James Galbraith economics professor, University of Texas: "I do think this was a revolution which has now run its course. It’s a revolution which is now eating its children and a very big change in mindset has to be underway".
Finally, the aforementioned Spengler: "Market participants are responding by running away from risk, as well they should. That is the stuff out of which great crashes are made. The bouncing-ball pattern of declining stock markets was marked by bear market rallies each time the American and other governments stepped in to bail out the latest victim. The US government’s ability to influence events, however, seems exhausted. The Treasury and Federal Reserve can’t bail out everyone. After Lehman, the insurer AIG and Washington Mutual may be next to fail, followed by several regional banks. I see no solution except to allow American households to begin the painful process of rebuilding their balance sheets, which implies a slowing economy for the next two years. It is too late to stop the Great Crash of 2008. The question remaining is how best to pick up the pieces".
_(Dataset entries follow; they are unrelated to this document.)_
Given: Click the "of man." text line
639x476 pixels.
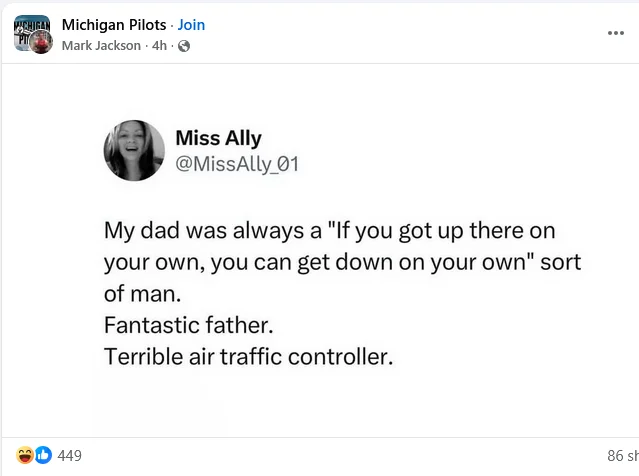Looking at the screenshot, I should click(144, 294).
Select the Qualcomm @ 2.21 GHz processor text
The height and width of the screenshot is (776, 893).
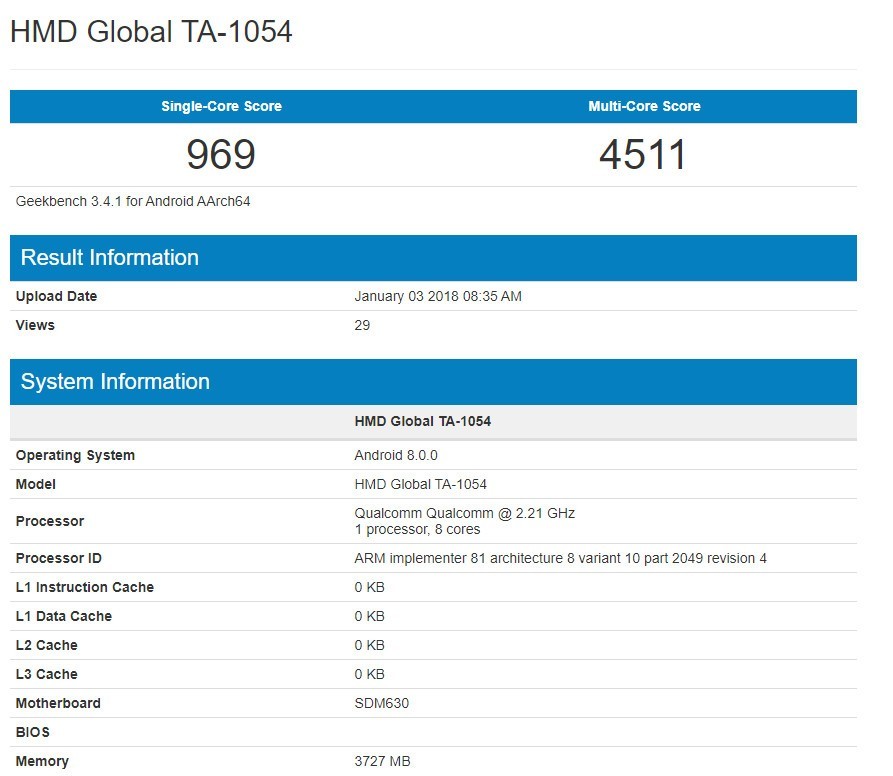(465, 513)
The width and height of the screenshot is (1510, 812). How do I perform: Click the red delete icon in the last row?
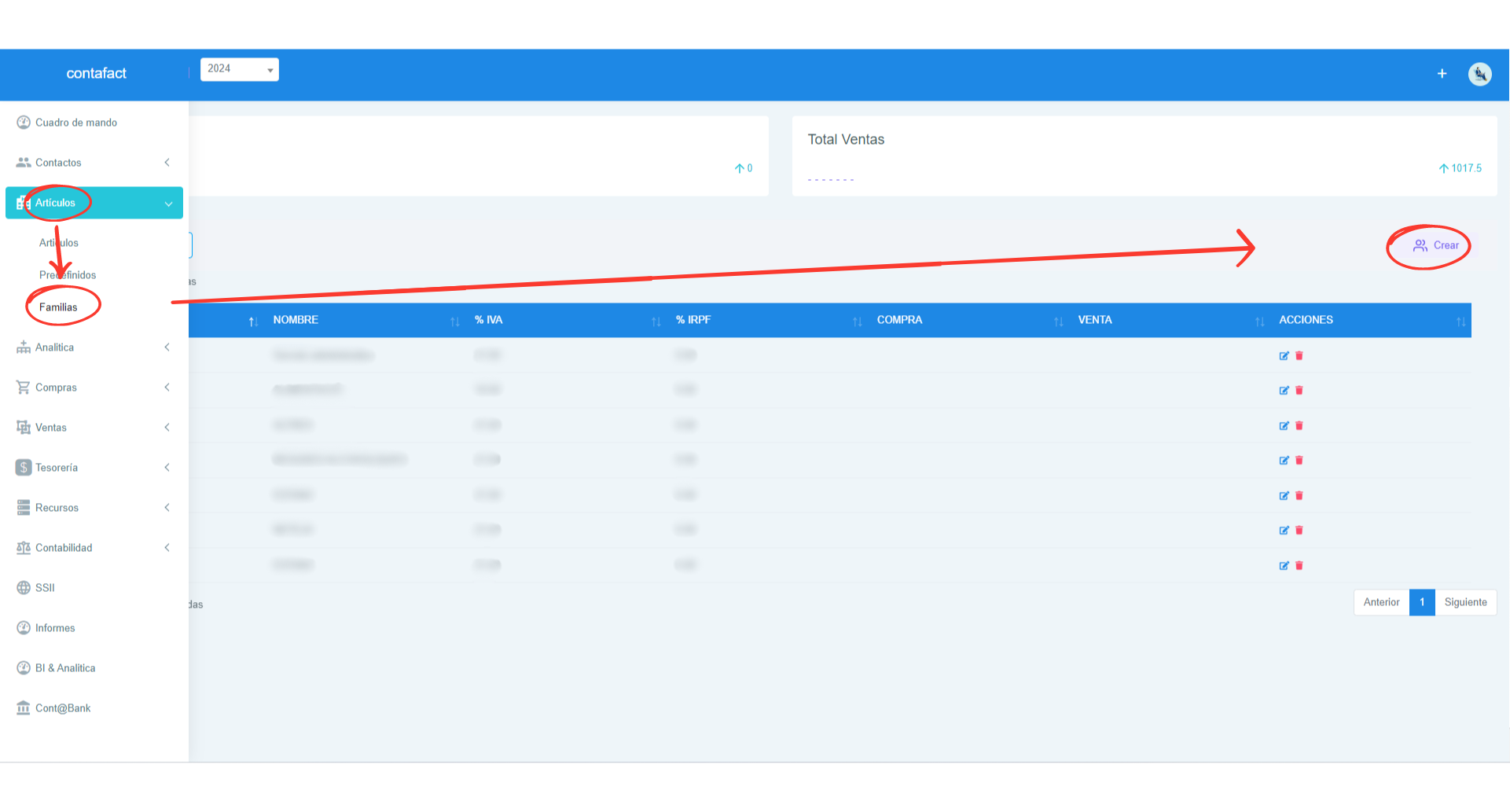tap(1299, 565)
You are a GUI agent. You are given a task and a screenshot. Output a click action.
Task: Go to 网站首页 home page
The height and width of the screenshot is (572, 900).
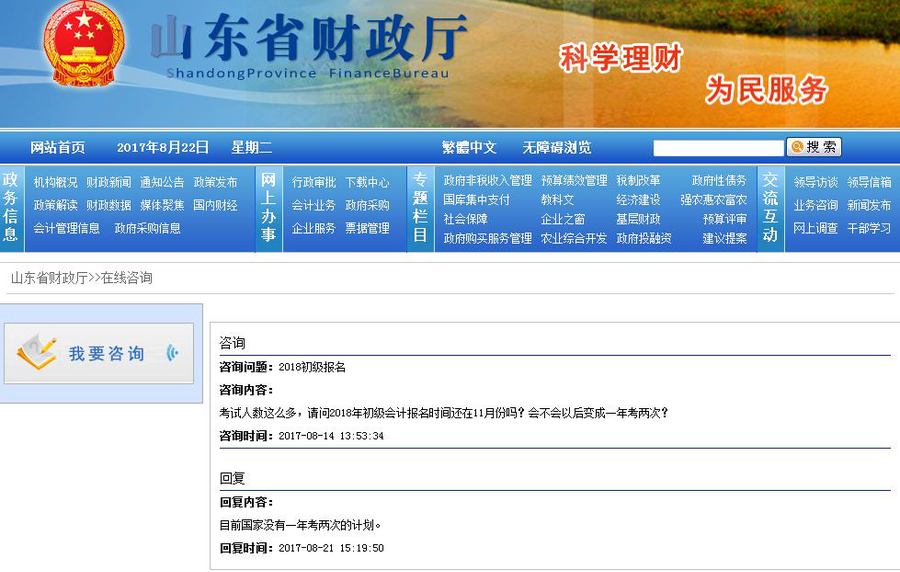point(58,148)
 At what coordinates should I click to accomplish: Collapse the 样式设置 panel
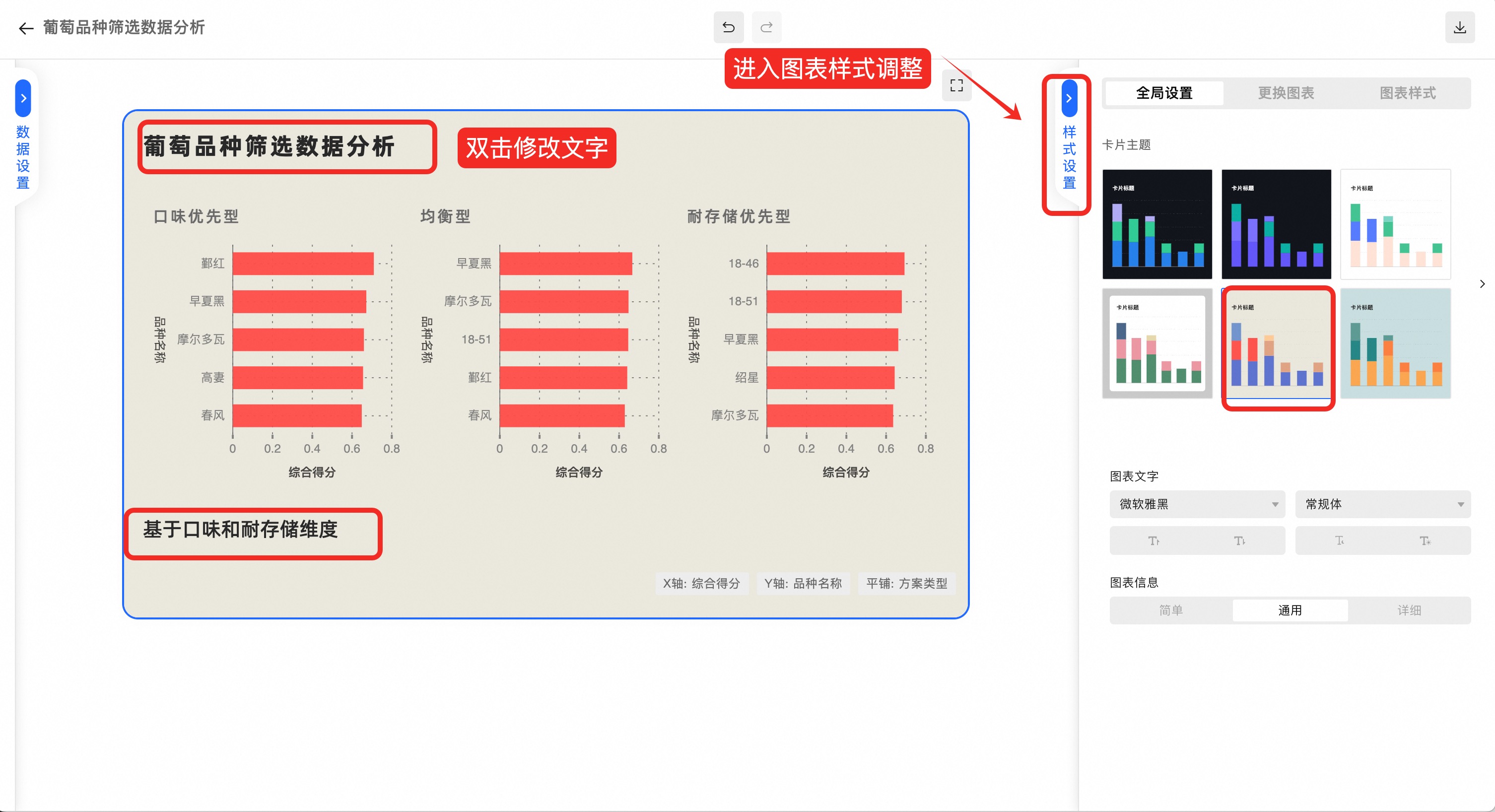pyautogui.click(x=1069, y=99)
Only Galbraith thinks that the crash has run its course. Those of you who do me the kindness of glancing at my weekly columns in the Sunday Island and LakbimaNews may have noticed that I am flogging a thesis called decoupled-depression which asserts a deep crisis in the US and West while some Asian countries, especially China, while battered, could still pull through in tolerable shape. This, of course, is only if China turns towards its potentially gigantic domestic market, raises wages and living standards to create internal demand, allows the Yuan to appreciate and moderates its export oriented madness. This will be a painful readjustment for the export oriented sector – capitalists and workers. India could attempt something similar, but neither the Sonia-Singh nor Advani-BJP bandwagons, having hitched their star to neo-con economics, have the intellectual wherewithal or political will to make this turn. Globally connected Indian industrial capital will also obstruct a policy turn.
Interestingly, not one Lankan rightwing, mainstream, academic or "reputed" economist, has so far had an analytical word to say in the public press about the Great Crash of 2008. Do they lack the conceptual and theoretical tools, or are they just ducking for cover? Probably the former – they understand nothing of radical political-economy!